La revelación hecha al Parlamento por Margaret Thatcher de que el más famoso jefe del espionaje británico, sir Michael Oldfield, fue un homosexual practicante, ha consternado a los políticos del Reino Unido y proporcionado a la vez a los periódicos -sin excepción- la oportunidad de manifestar ese sexismo irremediable que al parecer llevamos dentro. Ha habido titulares para todos los gustos, y, en general, vergonzosos.Cuando lo que debería avergonzamos, me parece a mí, es que alguien que ocupa un cargo de responsabilidad, política o no, deba verse obligado a sostener lo /que los especialistas en moralina califican de "escabrosa vida" o "sórdidas relaciones". Cuánto más fácil no sería que se permitiera practicar libremente a cada cual el sexo a su manera, desactivando así las posibilidades de chantaje que sugiere una satisfacción clandestina.
Si yo fuera presidente de Gobierno o algo así procuraría que en las ofertas de empleo emanadas de mi gabinete constara una cláusula que dijera más o menos: "Se necesita tal o cual para tal cosa o tal otra. Se admiten homosexuales, incluso locazas, y podrán asistir con su pareja, fija o del momento, a las recepciones oficiales". Creo que con una medida de este tipo se acabaría de una vez por todas con tanta pamema pública, y con tanta angustia como debe de sentir un buen profesional de lo que sea obligado a mantener externamente lo que esta sociedad hipócrita considera un "comportamiento impecable".
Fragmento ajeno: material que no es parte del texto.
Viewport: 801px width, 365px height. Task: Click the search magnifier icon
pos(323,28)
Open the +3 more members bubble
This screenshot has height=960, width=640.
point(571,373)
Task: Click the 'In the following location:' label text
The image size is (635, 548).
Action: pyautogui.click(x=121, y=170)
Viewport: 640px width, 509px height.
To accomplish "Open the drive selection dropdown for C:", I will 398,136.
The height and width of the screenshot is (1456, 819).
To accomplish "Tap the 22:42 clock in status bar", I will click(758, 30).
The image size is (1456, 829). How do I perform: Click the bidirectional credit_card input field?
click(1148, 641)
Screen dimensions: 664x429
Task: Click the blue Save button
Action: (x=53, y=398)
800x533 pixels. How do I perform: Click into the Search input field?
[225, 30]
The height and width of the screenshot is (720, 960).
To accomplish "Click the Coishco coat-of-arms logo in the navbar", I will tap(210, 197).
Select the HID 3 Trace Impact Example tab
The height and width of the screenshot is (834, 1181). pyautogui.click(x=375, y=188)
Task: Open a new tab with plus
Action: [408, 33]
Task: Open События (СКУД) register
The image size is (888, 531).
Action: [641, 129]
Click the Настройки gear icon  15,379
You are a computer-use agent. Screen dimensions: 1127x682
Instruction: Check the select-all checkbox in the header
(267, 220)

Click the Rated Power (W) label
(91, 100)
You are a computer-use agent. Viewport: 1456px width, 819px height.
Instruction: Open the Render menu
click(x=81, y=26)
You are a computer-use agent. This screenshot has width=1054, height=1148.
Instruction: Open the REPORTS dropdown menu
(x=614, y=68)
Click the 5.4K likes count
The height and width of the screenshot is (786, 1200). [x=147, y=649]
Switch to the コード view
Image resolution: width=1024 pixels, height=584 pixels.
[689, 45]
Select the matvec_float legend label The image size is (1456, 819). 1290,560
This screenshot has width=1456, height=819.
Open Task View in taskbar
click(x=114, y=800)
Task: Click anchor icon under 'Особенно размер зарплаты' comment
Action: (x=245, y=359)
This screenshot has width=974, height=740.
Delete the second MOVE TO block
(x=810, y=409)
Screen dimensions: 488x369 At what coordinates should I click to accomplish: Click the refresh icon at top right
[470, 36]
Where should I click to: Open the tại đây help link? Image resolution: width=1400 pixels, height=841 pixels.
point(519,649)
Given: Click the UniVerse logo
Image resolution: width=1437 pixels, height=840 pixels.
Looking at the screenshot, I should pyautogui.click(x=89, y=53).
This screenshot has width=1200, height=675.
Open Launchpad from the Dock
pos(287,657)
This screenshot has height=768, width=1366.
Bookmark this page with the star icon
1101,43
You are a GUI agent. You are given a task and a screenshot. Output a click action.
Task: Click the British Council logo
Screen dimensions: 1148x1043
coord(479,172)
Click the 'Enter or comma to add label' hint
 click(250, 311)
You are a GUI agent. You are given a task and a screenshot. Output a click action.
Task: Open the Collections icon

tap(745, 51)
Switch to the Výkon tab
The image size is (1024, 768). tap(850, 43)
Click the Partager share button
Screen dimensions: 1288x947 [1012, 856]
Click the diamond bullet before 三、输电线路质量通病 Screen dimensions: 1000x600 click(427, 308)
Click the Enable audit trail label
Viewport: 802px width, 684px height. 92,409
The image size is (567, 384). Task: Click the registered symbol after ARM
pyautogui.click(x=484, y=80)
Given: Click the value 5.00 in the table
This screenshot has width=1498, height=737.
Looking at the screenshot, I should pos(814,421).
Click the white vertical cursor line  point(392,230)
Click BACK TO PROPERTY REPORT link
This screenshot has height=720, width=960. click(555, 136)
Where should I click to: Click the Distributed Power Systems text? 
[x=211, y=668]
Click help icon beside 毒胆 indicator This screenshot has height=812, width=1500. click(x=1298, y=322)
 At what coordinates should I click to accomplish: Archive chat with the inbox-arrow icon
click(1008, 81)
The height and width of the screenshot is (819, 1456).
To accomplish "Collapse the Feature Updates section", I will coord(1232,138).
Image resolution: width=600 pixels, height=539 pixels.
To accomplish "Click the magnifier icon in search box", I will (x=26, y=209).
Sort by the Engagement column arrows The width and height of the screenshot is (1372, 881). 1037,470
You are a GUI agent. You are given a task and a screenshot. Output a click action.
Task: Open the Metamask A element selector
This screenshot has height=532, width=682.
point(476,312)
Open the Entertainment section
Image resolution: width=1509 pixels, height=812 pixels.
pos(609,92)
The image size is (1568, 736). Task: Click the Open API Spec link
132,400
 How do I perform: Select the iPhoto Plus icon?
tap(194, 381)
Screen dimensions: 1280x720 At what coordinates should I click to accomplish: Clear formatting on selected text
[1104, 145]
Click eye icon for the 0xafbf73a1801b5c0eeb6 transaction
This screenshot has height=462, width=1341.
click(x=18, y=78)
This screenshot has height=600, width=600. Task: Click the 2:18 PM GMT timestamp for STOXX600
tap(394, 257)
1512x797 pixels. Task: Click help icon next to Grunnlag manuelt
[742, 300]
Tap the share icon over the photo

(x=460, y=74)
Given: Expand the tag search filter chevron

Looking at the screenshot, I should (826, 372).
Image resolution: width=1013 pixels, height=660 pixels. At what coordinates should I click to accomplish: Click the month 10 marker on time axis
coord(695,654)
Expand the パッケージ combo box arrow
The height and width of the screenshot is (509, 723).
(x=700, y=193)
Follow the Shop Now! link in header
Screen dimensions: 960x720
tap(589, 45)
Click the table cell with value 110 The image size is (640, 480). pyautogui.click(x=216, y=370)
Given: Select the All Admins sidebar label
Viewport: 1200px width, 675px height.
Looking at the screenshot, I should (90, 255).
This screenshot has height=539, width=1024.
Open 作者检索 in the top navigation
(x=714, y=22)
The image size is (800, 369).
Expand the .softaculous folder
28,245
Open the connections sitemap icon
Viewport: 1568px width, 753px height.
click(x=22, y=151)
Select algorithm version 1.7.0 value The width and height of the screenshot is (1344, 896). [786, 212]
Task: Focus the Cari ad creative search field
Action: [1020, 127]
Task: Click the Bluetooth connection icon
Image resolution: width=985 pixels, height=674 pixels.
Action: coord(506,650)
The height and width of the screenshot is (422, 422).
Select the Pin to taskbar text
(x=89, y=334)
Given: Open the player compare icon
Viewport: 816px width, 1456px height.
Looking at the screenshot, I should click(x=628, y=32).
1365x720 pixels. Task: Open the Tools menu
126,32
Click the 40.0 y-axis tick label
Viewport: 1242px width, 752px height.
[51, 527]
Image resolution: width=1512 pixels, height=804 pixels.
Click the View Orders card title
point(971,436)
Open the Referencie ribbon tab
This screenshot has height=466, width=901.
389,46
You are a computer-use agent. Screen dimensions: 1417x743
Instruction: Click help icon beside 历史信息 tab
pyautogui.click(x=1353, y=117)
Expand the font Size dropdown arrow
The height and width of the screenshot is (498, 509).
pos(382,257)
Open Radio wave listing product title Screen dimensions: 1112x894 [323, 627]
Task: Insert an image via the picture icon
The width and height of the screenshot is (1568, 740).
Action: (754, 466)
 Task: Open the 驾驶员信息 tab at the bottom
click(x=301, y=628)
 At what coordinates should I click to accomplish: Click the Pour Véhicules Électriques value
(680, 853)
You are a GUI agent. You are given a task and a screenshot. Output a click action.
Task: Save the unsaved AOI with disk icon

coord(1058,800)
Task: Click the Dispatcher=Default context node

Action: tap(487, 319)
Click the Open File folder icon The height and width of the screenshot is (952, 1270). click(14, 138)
De este modo, cuando estallara un escándalo, podríamos leer titulares como éste: "El ministro de Cultura era fan de José Luis Perales", "Antiguo secretario del Foreign Office pegaba los chicles usados bajo los asientos del Concorde" o "Encargado del Bienestar Social obliga a su asistente a comer mondas de patatas". En fin, desmanes realmente serios.
Lo que me sorprende es que cause semejante revuelo que un espía sea homosexual, cuando lo escandaloso es que alguien, gay o no, elija la denigrante profesión de espía.